TRY IT: Leave out the pictures, and copy exactly the lines from the line with "Screen dimensions: 144x140" through the last line of the data below.

PROVIDED RECORDS:
>>>
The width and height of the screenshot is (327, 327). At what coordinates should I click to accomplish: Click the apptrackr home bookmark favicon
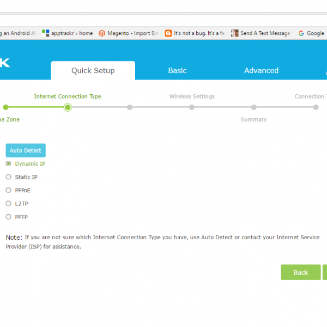[x=46, y=33]
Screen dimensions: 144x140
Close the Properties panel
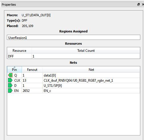coord(143,5)
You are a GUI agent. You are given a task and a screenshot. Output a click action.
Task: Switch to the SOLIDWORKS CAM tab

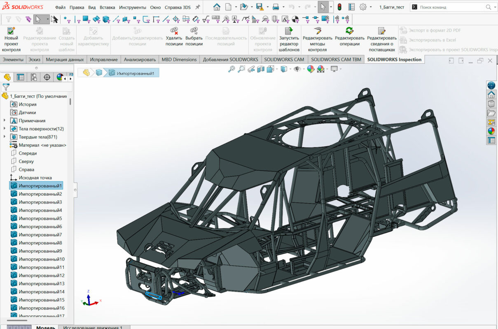pos(284,60)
<<<
SOLUTION BELOW:
Screen dimensions: 144x140
Close the Properties panel
coord(143,5)
You are a GUI agent. You are given a task and a screenshot. Output a click action.
Task: Switch to the SOLIDWORKS CAM tab

pos(284,60)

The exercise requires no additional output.